Menurut Ali Umar, kasus itu telah ditangani secara internal dan telah melalui proses mediasi dengan berbagai pihak terkait.
“Sudah kemarin diselesaikan dan orang tuanya tidak mempermasalahkan, dan anaknya juga sudah menerimanya,” ujar Ali saat dikonfirmasi, Selasa (29/7/2025).
Meski mengakui bahwa insiden tersebut melibatkan guru saat pelajaran Bahasa Indonesia, Ali enggan mengungkap identitas guru bersangkutan yang diketahui berstatus Aparatur Sipil Negara (ASN). Ia hanya menyebut bahwa tindakan tersebut kemungkinan dilakukan dalam kondisi khilaf.
”Mungkin guru itu khilaf pada waktu itu, dan sanksi itu sudah tertulis dan juga ditandatangani oleh Pak Kepala Cabang Dinas Pendidikan Wilayah Kabupaten Pamekasan. Belum tahu apa sanksinya,” jelasnya.

**Data Ditampilkan**

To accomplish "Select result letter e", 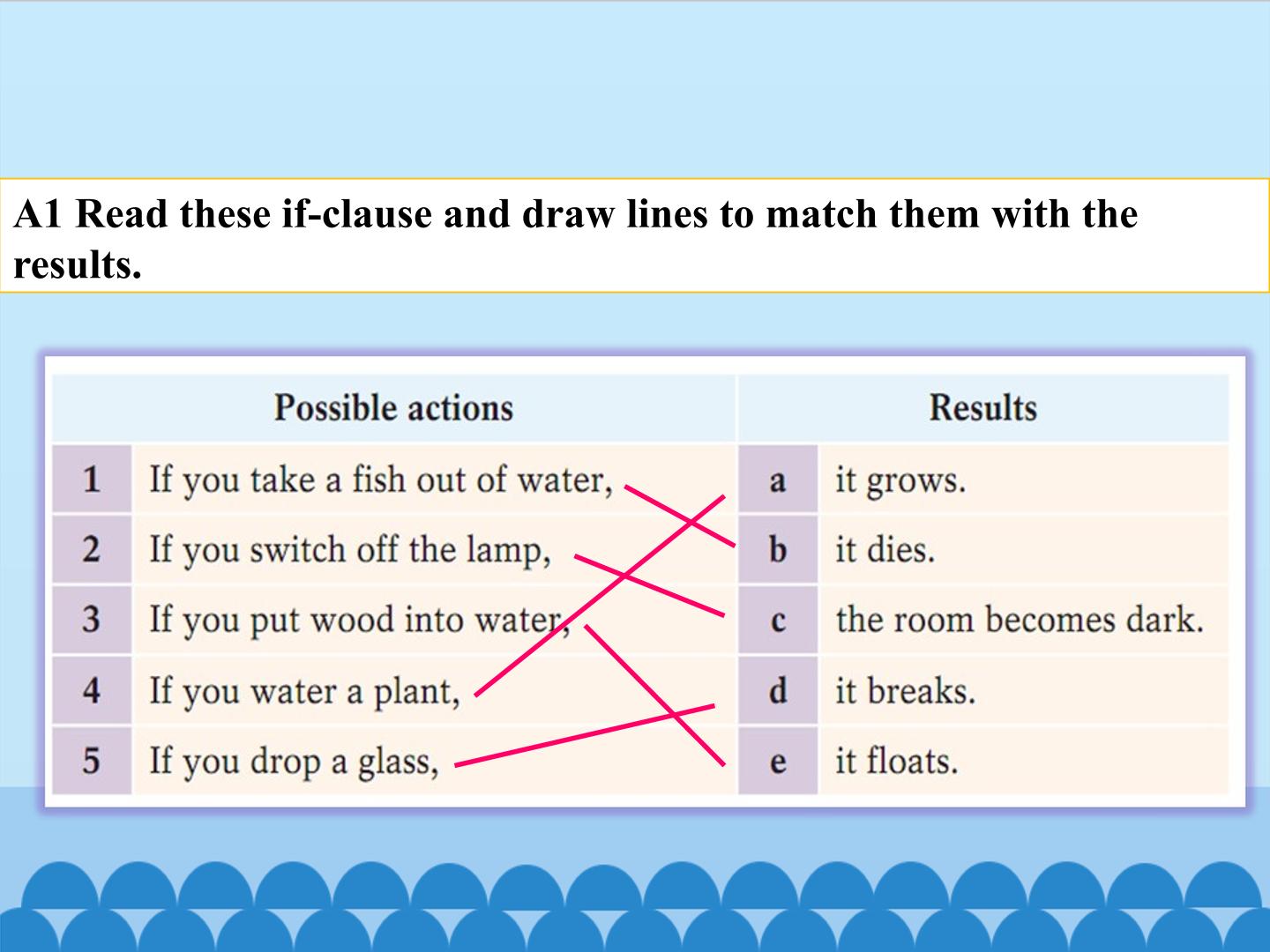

**Ketentuan Tugas**
**1)** Ubah paragraf yang diawali "Meski mengakui bahwa insiden tersebut" dalam teks tentang penanganan kasus guru menjadi daftar poin singkat. Pertahankan fakta utamanya.
**2)** Lanjutkan teks tentang penanganan kasus guru itu mulai dari sesudah kalimat terakhirnya.

**Hasil**
**1)**
- Ali mengakui insiden itu melibatkan guru saat pelajaran Bahasa Indonesia.
- Ia enggan mengungkap identitas guru tersebut, yang berstatus ASN.
- Menurutnya, tindakan itu kemungkinan dilakukan karena khilaf.

**2)**
Sementara itu, hingga berita ini diturunkan, Kepala Cabang Dinas Pendidikan Wilayah Pamekasan, Slamet, belum dapat dikonfirmasi untuk memberikan penjelasan lebih lanjut terkait sanksi yang diberikan kepada oknum guru tersebut.
Sebelumnya, Ketua Persatuan Guru Republik Indonesia (PGRI) Pamekasan, Jamil, juga menyayangkan insiden kekerasan fisik yang dilakukan oleh tenaga pendidik. Ia menilai peristiwa tersebut sebagai peringatan bagi seluruh guru agar tidak menggunakan kekerasan dalam mendidik siswa.
“Di satu sisi, kita punya tanggung jawab besar membentuk karakter siswa, tetapi guru harus menghindari tindakan fisik agar tidak berhadapan dengan persoalan hukum,” tegas Jamil.
Pernyataan lebih tegas disampaikan oleh Kepala Dinas Pemberdayaan Perempuan, Perlindungan Anak dan KB (DP3AKB) Pamekasan, Munapik, yang menolak segala bentuk kekerasan terhadap anak di lingkungan pendidikan.
“Kalau anak melakukan kesalahan, masih banyak bentuk hukuman yang mendidik tanpa kekerasan. Apapun alasannya, pemukulan tidak bisa ditoleransi,” ujarnya.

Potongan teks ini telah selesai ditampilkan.